In one embodiment, where closely packed bladders are provided, the inter-bladder chambers are not separately pressurized (except for a common vacuum holding force during loading and unloading) and the polishing pressure is provided by the bladders. Venting is also provided from the inter-bladder regions to prevent any pressure buildup in the non-pressurized regions.

Each of the resilient pneumatic bladders may be attached to the retaining ring (or retaining ring and stop plate) in various ways. For example, in one embodiment the bladder is bonded to the retaining ring/plate structure. In another embodiment, a grooved channels are provided in the downward facing face to receive the bladders. In another embodiment, the pneumatic bladders are formed by confining an annular shaped portion (or round disk) of sheet like or molded material into a loop and confining the loop with fasteners onto interior surfaces associated with the retaining ring. The fasteners are covered by a retaining ring wear surface member or by annular spacer rings disposed between the annular or disk bladders so that only a portion of the bladders extends above the surface of the attachment stop plate. This is the configuration illustrated in the figure. The portion which extends above the annular spacer rings separate the wafer from the stop plate and ultimately serve as the stop plate.

Independent of how the resilient pneumatic annular sealing bladder is attached to the retaining ring (or the subcarrier), the bladders should be sized and attached in such manner that a lower surface portion of the bladder extends above the attachment stop plate surface so that when a semiconductor wafer is mounted, a backside pocket or back side pneumatic chamber is created between the back side of the wafer and the downward facing surface of the wafer attachment stop plate. The amount of extension or pocket depth should be such that when the semiconductor wafer is mounted onto the resilient pneumatic annular sealing bladder, the wafer desirably does not contact the attachment stop plate (or the annular extension blocks) either (i) when a vacuum is applied to hold the wafer to the bladder immediately before and immediately after polishing, or (ii) when a polishing pressure is applied and the wafer is pressed against the polishing pad. Occasional contact is acceptable though undesirable and the primary reason for providing the attachment stop plate is to prevent excessive bowing that may cause cracking, breaking, or excess strain to develop within the wafer or other substrate. The actual pocket depth depends on several factors, including the material from which the pneumatic bladder is fabricated and the amount of pressure that will be introduced into the bladder, the diameter of the substrate or wafer being held, and the range of vacuum and positive polishing pressures applied to the bladder, among other factors. Pocket depths between about 0.5 mm and about 5 mm may be used, but a pocket depth of between about 1 mm and about 2 mm are typical for a 200 mm wafer polishing head. Larger pocket depths may be used for larger wafers, such as for example 300 mm wafers where the amount of acceptable bowing at the center of the wafer may be greater than for a 200 mm diameter wafer.

Data records:
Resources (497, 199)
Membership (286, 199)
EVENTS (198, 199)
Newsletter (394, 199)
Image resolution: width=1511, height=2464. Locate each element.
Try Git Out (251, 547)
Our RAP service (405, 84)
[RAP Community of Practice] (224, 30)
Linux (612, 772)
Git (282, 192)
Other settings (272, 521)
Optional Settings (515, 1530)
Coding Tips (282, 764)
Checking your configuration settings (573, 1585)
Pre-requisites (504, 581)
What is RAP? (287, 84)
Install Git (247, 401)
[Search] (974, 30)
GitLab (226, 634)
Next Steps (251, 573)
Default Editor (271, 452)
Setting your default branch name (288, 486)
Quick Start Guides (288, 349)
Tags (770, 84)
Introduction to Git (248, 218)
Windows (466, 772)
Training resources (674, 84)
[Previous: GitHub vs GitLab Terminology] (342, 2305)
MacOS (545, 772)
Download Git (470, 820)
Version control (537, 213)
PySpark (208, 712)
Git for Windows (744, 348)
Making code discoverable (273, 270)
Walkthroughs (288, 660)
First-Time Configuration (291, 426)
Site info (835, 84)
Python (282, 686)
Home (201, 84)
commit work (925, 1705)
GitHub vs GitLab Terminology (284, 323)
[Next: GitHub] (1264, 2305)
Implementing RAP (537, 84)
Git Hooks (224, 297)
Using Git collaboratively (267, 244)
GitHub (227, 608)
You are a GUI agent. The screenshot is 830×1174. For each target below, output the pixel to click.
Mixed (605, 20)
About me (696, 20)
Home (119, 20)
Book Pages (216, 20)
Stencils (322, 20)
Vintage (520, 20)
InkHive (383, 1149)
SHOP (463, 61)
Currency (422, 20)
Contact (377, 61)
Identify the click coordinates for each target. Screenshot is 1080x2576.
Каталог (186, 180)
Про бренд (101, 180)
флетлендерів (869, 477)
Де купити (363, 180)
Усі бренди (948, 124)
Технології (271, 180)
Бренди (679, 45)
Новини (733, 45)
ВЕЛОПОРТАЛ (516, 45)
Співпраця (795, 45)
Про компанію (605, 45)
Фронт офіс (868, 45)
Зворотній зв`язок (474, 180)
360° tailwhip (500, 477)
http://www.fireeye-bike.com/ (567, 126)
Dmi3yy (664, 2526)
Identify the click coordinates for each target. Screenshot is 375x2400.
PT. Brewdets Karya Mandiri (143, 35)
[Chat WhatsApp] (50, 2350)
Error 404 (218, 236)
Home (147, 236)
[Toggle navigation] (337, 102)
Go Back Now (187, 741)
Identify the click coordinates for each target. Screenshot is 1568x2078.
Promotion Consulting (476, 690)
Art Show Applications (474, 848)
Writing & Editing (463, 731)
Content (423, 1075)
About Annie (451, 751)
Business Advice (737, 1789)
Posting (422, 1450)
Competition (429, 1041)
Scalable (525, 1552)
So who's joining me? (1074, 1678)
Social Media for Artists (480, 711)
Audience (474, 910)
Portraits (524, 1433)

Required actions
A. Transcribe the part of the passage on polishing-head bladders that opens with the words containing "In one embodiment, where" and closes with "the non-pressurized regions.".
B. According to the passage on polishing-head bladders, what pocket depth is typical for a 200 mm wafer polishing head?
C. Write the next part of the passage on polishing-head bladders, starting after its last sentence.

Task-by-task answers
A.
In one embodiment, where closely packed bladders are provided, the inter-bladder chambers are not separately pressurized (except for a common vacuum holding force during loading and unloading) and the polishing pressure is provided by the bladders. Venting is also provided from the inter-bladder regions to prevent any pressure buildup in the non-pressurized regions.

B. Between about 1 mm and about 2 mm.

C.
The vacuum (negative pressure) holding force and the positive polishing pressure are provided into the inter-bladder chambers. The source of vacuum may be communicated via the same holes or via different holes as the pressurized gas. Typically, the pressurized gas is communicated to the holes or orifices by attaching a fitting to the upper side of attachment stop plate. It is noted that as the orifices or holes through the attachment stop surface are separated from the backside of the wafer by a space, polishing is not as sensitive to the location or size of the orifices as compared to conventional polishing heads in which the orifices contact the wafer directly or through a polymeric insert.

In operation a wafer is positioned in the pocket formed by the retaining ring which extends slightly beyond the lower surface of the resilient pneumatic annular sealing bladder during a wafer loading operation, and is held in place against the bladders by a vacuum. The polishing head, including the retaining ring, bladders, attachment stop plate, and attached wafer are then positioned in opposition against the polishing pad. Usually, both the polishing head and the polishing pad are moved in an absolute sense but certainly relative to each other so that uniform polishing and planarization are achieved.

The inventive structure applies pressure directly against the backside of the wafer (except where the bladders are located) so that localized pressure variations such as might result from variation in the properties of the polishing insert, occurrence of contaminants between the wafer backside and the insert or subcarrier face, non-flatness of the insert or subcarrier surface, or the like present in conventional system do not occur. While some processing variation may generally result from the presence of the bladders, judicious selection of the number of bladders, their position, and the pressure applied typically provides sufficient control that the polishing result is better than conventional systems.

By way of summary, in the present embodiment, there is provided a wafer polishing head for polishing a semiconductor wafer or other substrate on a polishing pad, where the polishing head includes a retaining ring having an interior cylindrical surface and defining an interior cylindrical pocket sized to carry the wafer and to laterally restrain movement of the wafer when the wafer is moved relative to the polishing pad while being polished against the polishing pad; a wafer attachment stop plate attached to the retaining ring; and a plurality of resilient pneumatic bladders attached to a first surface of the wafer stop plate, each the bladder being coupled for fluid communication to a source of pressurized pneumatic fluid. A first one of the plurality of resilient pneumatic bladders having an annular shape and disposed adjacent the retaining ring interior cylindrical surface to receive the wafer and to support the wafer at a peripheral edge, the first bladder being coupled for fluid communication to a first pressurized pneumatic fluid. A second one of the plurality of resilient pneumatic bladders disposed interior to the annular shaped first bladder and coupled for fluid communication to a second pressurized pneumatic fluid. The first and the pressurized fluids being adjusted to achieve a predetermined polishing pressures over a front side surface of the wafer.

#8. Embodiment Having Plurality of Seal for Controlling Multiple Pressure Zones on Wafer

With respect to FIG. 13, there is show n an eighth primary embodiment of the invention. The inventive concept of providing a plurality of independent pressure chambers on the backside face of the wafer using a plurality of resilient pressure bladders and inter-bladder chambers may be modified and extended to a structure utilizing the afore described resilient face or lip type seal.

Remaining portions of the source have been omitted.